Film Review – Central Intelligence
Comedy trailers are often lambasted for giving away all of a movie’s best jokes in a two minute highlight reel, usually accompanied by a happening James Brown or George Thorogood song. Central Intelligence, a new action comedy starring Dwayne Johnson and Kevin Hart (a no-brainer cast pairing if ever there was one), narrowly avoids this well-worn trope thanks to some precisely landed one-offs, effective cameos and the chemistry of its leading men. Let’s just not focus too much on that fussy ol’ plot. Oh hell, I have 500 words to fulfill so let’s give it a shot.
Central Intelligence begins with an extended flashback to Central (eh?) High School’s Class of ’96 graduation ceremony. Hart plays Calvin “The Golden Jet” Joyner, a charismatic jock with a wicked back flip, homecoming crown and the prettiest girlfriend in the joint. On the opposite end of the spectrum is Robbie Weirdicht (Johnson), an overweight nerd with a penchant for En Vogue. I’d be remiss not to point out that both actors play their younger selves in this sequence, using a combination of trick camera shots and the eeriest facial CGI this side of Polar Express. A particularly cruel team of bullies excise a naked Robbie from the gym shower and toss him into full view of the packed auditorium. In a quick display of sympathy, Calvin, the only one not laughing, offers his letterman jacket to cover Robbie and a friendship is born. Eventually.
Cut to present day. Calvin is an underappreciated accountant with a loving, if sorely underwritten, wife (Danielle Nicolette) and an unending drive to be the somebody he was in high school. Through a funny if not entirely coherent series of mysterious friend requests and emojis, Calvin meets up with Robbie, now “Bob Stone,” for the first time since that fated graduation. Now looking like, you know, The Rock, Johnson is initially cagey with details of his life, preferring to reminisce over a friendship with Calvin that never existed outside of his head. The contrast between Stone’s hulking physique and overtly cheery demeanor (we’re talking unicorn t-shirts here, people) is squarely in The Rock’s wheelhouse and he charms even as the ever-chaotic plot crumbles around him.

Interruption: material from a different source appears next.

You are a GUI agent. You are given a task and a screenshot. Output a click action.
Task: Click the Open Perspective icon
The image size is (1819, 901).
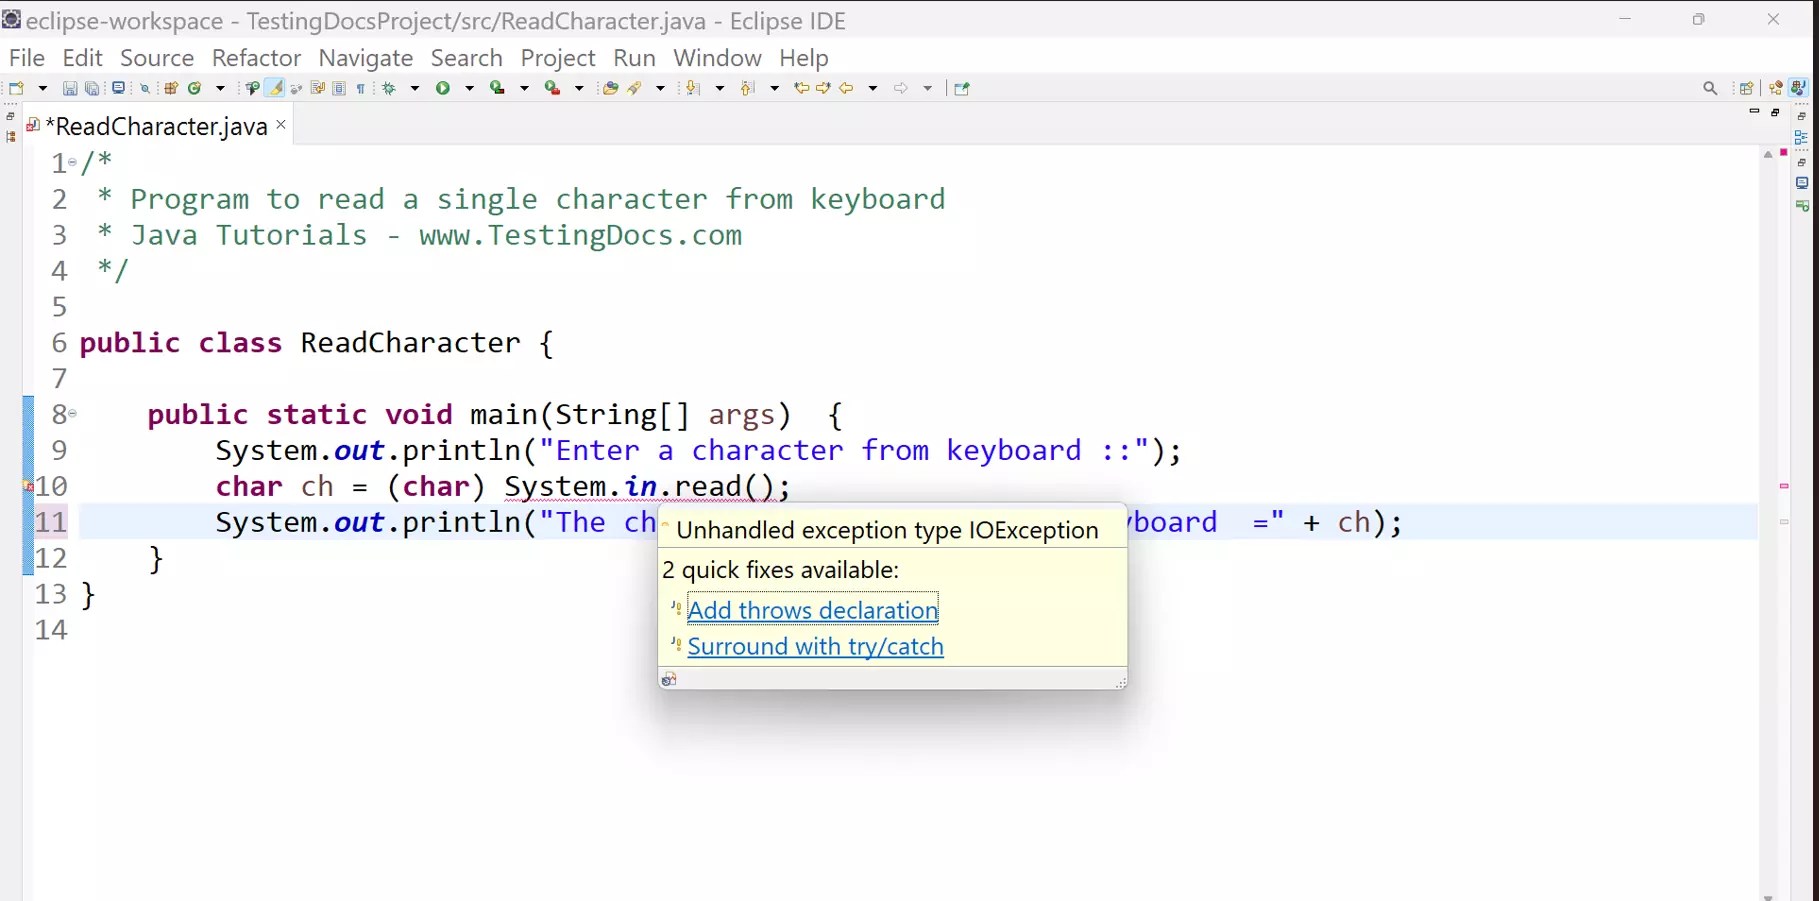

The long and short of it is Stone is now a CIA operative and enlists the help of Calvin in order to utilize his wicked accounting skills to, um, crack a secret code to prevent the world from blowing up or something? Honestly, I stopped following as the film is clearly less interested in double crossings and rescue missions than showcasing our two leads bicker and improv with one another. And ya know what, that’s ok. Coasting on jittery charm is sort of Hart’s gig and Johnson’s clearly having a blast. But is that enough?
Director Rawson Marshall Thurber (Dodgeball: A True Underdog Story, We’re The Millers) seems in a little over his head when it comes to juggling the mostly senseless plot, and the framing of his action scenes could use another editor’s eye. That said, I laughed a lot and what the hell else did I go there for.